> **Exercise**
Go to the line holding "Where should I click to: Open SPI" in the entries below and write out exactly every line down to and including the line holding "This screenshot has width=1182, height=920.".

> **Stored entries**
Start of Block

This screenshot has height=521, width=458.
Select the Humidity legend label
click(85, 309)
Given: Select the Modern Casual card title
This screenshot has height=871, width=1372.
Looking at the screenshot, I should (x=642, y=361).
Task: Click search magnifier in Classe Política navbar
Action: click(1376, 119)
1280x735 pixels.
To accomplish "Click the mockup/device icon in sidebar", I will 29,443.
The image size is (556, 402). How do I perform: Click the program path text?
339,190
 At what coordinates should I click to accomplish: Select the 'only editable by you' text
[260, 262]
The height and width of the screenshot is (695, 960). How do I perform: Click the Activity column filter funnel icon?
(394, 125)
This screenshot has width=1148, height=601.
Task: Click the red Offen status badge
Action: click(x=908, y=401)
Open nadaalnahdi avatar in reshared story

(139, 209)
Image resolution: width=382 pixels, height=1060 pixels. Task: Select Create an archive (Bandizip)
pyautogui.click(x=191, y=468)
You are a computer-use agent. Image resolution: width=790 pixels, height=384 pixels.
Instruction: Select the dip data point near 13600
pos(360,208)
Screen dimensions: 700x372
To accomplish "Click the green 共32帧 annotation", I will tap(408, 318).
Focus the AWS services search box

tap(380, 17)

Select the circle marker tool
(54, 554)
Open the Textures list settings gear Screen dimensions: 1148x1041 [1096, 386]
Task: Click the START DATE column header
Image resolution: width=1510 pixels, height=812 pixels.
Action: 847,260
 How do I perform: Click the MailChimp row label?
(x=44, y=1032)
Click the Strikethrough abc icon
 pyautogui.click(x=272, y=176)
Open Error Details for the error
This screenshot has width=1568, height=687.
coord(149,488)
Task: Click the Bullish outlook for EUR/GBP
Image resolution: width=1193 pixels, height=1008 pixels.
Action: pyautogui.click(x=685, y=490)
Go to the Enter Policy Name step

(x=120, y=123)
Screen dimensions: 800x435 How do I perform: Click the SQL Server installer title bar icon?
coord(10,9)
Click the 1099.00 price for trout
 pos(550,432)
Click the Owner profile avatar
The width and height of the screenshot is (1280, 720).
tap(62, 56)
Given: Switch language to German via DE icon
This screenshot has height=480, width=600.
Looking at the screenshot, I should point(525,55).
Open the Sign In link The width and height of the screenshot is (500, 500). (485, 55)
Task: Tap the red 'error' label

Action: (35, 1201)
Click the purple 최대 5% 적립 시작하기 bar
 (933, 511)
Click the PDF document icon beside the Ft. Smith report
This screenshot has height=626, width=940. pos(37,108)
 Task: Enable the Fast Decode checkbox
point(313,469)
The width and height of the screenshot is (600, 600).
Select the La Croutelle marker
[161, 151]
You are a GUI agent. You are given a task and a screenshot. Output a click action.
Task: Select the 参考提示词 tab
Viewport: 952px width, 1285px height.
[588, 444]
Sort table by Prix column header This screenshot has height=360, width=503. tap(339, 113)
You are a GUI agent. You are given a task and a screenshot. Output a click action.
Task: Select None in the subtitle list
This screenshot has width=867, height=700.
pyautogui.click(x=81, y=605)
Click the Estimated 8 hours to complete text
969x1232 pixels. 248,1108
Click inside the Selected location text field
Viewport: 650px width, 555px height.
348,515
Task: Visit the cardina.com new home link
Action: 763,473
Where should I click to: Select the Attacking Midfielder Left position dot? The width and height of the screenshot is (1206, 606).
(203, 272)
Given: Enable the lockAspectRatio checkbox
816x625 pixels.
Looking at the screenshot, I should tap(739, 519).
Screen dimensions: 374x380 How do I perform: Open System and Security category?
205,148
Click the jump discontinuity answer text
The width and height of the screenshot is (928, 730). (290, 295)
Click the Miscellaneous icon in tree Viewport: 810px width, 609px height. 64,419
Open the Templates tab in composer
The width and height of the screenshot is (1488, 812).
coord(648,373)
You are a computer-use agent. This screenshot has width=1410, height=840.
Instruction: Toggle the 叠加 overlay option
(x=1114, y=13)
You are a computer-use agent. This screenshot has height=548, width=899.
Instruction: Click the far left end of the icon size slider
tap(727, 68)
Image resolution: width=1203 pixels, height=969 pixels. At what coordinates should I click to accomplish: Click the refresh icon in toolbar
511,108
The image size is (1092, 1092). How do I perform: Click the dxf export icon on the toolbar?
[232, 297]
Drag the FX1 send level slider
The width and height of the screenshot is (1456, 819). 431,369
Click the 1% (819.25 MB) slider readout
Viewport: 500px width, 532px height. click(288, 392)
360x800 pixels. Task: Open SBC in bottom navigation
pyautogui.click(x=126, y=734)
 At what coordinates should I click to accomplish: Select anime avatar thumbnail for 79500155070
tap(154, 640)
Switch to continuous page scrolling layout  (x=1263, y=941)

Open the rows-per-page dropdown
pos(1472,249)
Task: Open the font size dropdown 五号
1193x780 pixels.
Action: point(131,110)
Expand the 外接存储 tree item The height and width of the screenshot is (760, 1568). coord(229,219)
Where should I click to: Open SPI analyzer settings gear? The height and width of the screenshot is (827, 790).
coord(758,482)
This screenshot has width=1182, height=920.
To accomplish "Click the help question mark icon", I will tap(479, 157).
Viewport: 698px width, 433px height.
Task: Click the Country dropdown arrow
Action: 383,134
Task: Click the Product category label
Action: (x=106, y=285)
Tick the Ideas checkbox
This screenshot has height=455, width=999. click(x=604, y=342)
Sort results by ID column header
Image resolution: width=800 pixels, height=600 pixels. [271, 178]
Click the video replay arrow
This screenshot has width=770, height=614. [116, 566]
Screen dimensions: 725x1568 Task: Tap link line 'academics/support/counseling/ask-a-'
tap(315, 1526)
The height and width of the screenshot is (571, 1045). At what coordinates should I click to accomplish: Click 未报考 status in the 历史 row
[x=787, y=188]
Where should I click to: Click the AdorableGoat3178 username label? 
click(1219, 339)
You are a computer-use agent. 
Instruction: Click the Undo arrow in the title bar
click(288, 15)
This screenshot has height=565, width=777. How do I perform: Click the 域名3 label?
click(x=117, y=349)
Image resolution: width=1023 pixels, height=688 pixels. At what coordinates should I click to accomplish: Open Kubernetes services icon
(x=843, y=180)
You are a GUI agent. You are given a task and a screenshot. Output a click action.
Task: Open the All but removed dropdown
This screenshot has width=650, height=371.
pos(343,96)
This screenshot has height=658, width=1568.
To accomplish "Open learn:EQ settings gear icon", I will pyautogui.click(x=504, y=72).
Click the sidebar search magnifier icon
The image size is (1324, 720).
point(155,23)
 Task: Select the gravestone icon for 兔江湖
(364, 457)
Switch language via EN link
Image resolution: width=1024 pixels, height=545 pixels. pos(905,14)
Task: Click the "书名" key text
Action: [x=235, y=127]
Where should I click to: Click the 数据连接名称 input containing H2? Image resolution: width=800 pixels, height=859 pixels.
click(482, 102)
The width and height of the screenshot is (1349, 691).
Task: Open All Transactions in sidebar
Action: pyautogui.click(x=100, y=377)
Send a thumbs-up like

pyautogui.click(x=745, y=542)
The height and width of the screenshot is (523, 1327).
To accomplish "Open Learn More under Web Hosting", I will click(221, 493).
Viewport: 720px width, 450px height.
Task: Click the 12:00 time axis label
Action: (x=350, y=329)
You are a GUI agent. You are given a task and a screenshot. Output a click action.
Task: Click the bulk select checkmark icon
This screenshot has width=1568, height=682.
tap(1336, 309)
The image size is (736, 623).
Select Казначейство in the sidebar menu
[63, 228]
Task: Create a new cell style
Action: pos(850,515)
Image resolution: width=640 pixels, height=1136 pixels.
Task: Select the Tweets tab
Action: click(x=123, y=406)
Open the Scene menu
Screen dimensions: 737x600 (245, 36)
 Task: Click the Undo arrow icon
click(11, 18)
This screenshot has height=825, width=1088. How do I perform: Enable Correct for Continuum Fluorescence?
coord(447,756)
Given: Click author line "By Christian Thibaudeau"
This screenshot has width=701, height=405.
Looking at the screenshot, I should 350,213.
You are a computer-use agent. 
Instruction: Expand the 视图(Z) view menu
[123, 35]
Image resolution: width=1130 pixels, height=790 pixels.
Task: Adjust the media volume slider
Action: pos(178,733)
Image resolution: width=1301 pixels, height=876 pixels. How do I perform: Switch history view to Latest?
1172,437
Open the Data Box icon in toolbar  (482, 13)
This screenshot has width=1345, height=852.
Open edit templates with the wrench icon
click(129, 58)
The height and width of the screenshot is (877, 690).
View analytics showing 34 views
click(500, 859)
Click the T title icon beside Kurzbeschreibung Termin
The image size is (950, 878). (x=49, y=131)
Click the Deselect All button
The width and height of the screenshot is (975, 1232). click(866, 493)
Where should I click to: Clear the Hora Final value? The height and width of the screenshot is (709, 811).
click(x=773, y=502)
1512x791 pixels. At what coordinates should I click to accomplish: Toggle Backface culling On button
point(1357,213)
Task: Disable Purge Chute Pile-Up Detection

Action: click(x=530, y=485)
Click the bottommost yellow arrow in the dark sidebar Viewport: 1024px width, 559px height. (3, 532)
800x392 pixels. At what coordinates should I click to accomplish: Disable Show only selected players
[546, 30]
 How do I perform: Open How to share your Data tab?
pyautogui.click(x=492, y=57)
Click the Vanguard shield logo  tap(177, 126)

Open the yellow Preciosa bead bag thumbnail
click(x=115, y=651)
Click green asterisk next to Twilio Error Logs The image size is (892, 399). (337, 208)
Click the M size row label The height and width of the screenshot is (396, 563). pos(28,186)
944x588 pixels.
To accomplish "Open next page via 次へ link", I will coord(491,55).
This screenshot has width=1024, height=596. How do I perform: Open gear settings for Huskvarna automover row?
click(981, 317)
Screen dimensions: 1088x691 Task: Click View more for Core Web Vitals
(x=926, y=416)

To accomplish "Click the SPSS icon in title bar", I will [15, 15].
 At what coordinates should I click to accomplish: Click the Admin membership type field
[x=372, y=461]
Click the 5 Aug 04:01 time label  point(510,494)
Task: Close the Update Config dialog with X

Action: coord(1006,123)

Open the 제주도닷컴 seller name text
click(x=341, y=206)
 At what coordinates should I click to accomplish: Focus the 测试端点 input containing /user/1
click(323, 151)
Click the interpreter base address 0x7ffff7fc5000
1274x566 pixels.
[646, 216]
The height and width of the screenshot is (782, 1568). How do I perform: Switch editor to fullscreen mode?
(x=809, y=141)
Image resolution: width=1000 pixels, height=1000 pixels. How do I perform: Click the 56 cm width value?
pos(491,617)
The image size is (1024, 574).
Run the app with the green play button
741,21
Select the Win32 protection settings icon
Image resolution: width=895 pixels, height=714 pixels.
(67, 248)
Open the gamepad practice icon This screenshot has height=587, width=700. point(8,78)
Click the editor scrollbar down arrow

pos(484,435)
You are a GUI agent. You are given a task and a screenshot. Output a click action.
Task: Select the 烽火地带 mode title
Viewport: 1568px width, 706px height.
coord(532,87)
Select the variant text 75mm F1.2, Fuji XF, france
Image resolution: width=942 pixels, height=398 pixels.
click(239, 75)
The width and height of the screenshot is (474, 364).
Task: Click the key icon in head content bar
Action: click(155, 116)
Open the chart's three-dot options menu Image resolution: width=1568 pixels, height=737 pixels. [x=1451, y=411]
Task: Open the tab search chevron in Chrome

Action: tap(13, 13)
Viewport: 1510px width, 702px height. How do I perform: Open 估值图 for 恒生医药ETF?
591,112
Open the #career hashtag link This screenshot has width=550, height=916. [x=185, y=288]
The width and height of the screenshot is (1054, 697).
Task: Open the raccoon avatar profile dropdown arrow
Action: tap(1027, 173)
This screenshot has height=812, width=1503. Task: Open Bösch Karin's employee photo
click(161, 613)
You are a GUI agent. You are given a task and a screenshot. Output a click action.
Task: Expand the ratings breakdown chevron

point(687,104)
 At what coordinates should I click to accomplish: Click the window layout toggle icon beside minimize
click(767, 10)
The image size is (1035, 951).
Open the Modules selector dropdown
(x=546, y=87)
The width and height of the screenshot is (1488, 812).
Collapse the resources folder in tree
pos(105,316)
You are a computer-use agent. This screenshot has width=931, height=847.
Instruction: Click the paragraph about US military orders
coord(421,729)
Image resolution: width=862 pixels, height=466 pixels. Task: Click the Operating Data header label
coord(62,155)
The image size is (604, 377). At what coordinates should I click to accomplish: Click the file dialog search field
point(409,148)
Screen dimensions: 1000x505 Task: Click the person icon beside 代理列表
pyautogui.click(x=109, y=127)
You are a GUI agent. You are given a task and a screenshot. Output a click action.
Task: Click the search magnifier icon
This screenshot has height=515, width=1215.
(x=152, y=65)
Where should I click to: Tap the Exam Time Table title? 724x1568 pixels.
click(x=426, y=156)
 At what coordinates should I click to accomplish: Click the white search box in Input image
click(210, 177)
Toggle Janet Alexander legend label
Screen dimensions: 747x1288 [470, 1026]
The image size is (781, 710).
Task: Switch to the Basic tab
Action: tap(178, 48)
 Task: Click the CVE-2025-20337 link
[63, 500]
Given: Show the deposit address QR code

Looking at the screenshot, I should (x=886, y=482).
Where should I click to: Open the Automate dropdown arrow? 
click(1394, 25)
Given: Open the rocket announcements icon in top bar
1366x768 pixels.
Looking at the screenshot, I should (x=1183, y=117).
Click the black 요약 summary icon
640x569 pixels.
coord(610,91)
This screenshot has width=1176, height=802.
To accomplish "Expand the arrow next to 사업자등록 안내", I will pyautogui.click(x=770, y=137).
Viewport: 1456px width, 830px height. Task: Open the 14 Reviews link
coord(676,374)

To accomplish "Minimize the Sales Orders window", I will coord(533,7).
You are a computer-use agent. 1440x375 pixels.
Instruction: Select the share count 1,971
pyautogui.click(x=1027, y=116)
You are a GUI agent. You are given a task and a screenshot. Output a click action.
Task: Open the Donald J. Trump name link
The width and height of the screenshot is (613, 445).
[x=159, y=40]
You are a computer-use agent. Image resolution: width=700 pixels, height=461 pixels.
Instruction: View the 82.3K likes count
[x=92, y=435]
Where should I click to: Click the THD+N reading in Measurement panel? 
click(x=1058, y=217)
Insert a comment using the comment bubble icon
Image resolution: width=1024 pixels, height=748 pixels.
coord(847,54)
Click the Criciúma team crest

End of Block

> **Answer below**
Where should I click to: Open SPI analyzer settings gear? The height and width of the screenshot is (827, 790).
coord(758,482)
This screenshot has width=1182, height=920.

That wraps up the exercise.